Now one should put into the equation above definitions of \( \pi_{+} \) and \( \pi_{-} \) to make one more step in derivation, but before this it is comfortable to define two custom functions

\begin{equation} D(x) = 2 h x (1-x) + \frac{\sigma_1 (1-x) + \sigma_2 x}{N}, \end{equation}

\begin{equation} A(x) = \sigma_1 (1-x) - \sigma_2 x . \end{equation}

Then after putting in definitions of transitions probabilities, \( \pi_{+} \) and \( \pi_{-} \), and dropping terms of second order and above one obtains

\begin{equation} j(x) = A(x) \omega(x) - \frac{1}{2}\frac{\partial}{\partial x} [ D(x) \omega(x) ] . \end{equation}

And then from continuity equation one can obtain Fokker-Plank equation

\begin{equation} \frac{\partial}{\partial t} \omega (x,t) = -\frac{\partial}{\partial x} [ A(x) \omega (x,t) ] + \frac{1}{2}\frac{\partial^2}{\partial x^2} [ D(x) \omega (x,t) ] , \end{equation}

which produces the same dynamics as agent-based model. Note that custom functions, which were introduced before, have special meaning - \( A(x) \) describes drift of the system state and \( D(x) \) describes its diffusion.

Fokker-Plank equation above can be alternatively modeled using Langevin stochastic differential equation (for general details on conversion see [3])

\begin{equation} \mathrm{d} x = A(x) \mathrm{d} t + \sqrt{D(x)} \mathrm{d} W, \end{equation}

and in the limit of high \( N \)

\begin{equation} \mathrm{d} x = \left[ \sigma_1 (1-x) - \sigma_2 x\right] \mathrm{d} t + \sqrt{2 h x (1-x)} \mathrm{d} W , \end{equation}

here \( W \) is Wiener-Brownian process. This, final, equation is solved in the java applet below.

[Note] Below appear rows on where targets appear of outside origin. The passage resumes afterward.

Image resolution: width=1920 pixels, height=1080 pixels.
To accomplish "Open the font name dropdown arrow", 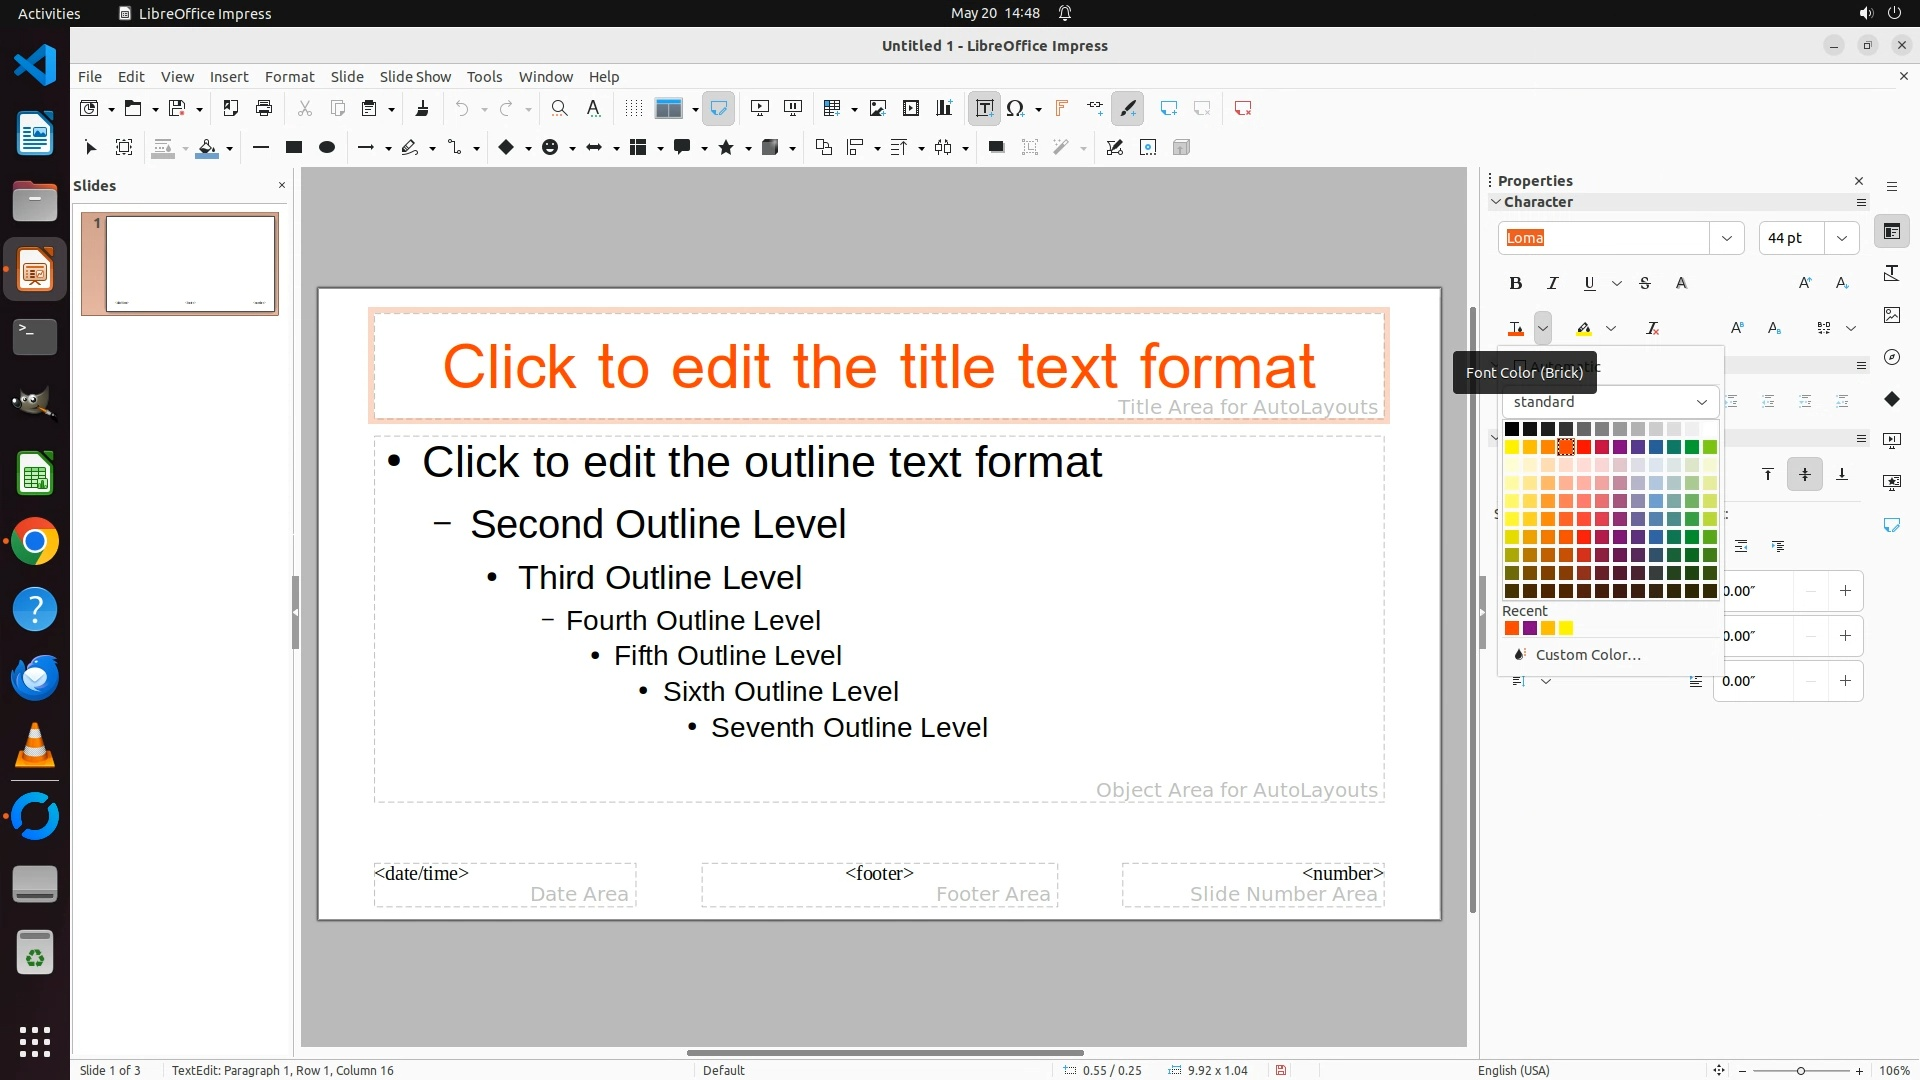I will click(x=1726, y=238).
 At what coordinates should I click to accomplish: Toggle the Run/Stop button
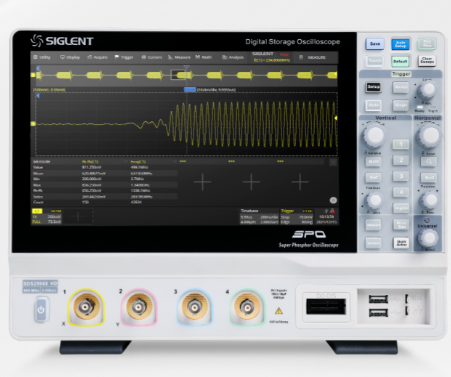click(427, 44)
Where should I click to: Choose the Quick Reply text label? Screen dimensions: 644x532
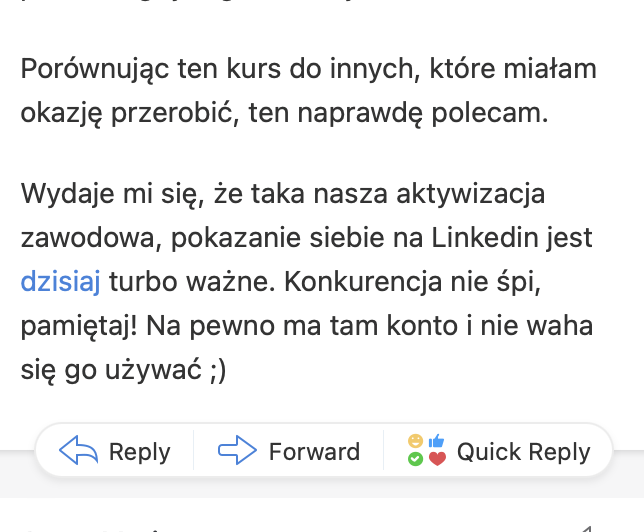[x=523, y=452]
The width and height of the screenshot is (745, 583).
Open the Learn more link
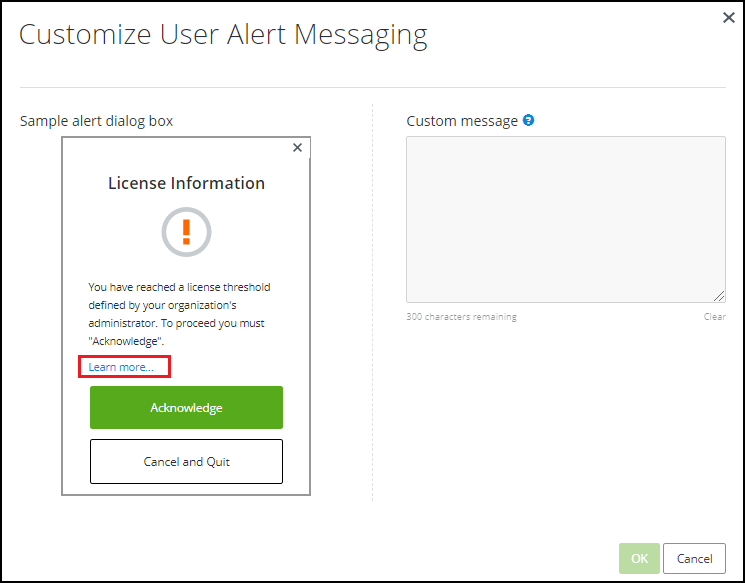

Observed population fraction dynamics

The only thing, which has changed since the previous implementation of Kirman's ant colony model, is modeling framework - in the section above we have derived Langevin equation for Kirman's ant colony. Thus observations discussed in the previous article also apply towards this model. This time we just limit ourselves to simply showing that Langevin equation and agent-based model produce same results using same parameter values (see Fig 1.).

image Fig. 1:Comparison of probability density function (a) and power spectral density (b) of external observable, x, time series, which were produced by agent-based model (points) and stochastic model (lines). Parameters are set as follows: \( h=1 \) (same in all cases), \( \sigma_1 =0.2 \) (red points, blue lines), \( \sigma_1 =16 \) (magenta points, cyan lines), \( \sigma_2=5 \) (same in all cases).

Population fraction SDE Applet

In the applet below we solve aforementioned Langevin equation using simple Euler-Maruyama method (see [4]). Using this method we transform stochastic differential equation into difference equation

\begin{equation} x_{i+1} = x_{i} + \left[ \sigma_1 (1-x) - \sigma_2 x\right] \Delta t + \sqrt{2 h x (1-x) \Delta t} \zeta_i , \end{equation}

where \( \zeta_i \) is Gaussian random variable with zero mean and unit variance. As \( x \) has meaning only in the interval \( [0,\, 1] \), we also enforce boundary conditions to restrict \( x_i \) values.

References

  • A. P. Kirman. Ants, rationality and recruitment. Quarterly Journal of Economics 108: 137-156 (1993).
  • S. Alfarano, T. Lux, F. Wagner. Estimation of Agent-Based Models: The Case of an Asymmetric Herding Model. Computational Economics 26: 19-49 (2005).
  • C. W. Gardiner. Handbook of stochastic methods. Springer, Berlin, 2009.
  • P. E. Kloeden, E. Platen. Numerical Solution of Stochastic Differential Equations. Springer, Berlin, 1999.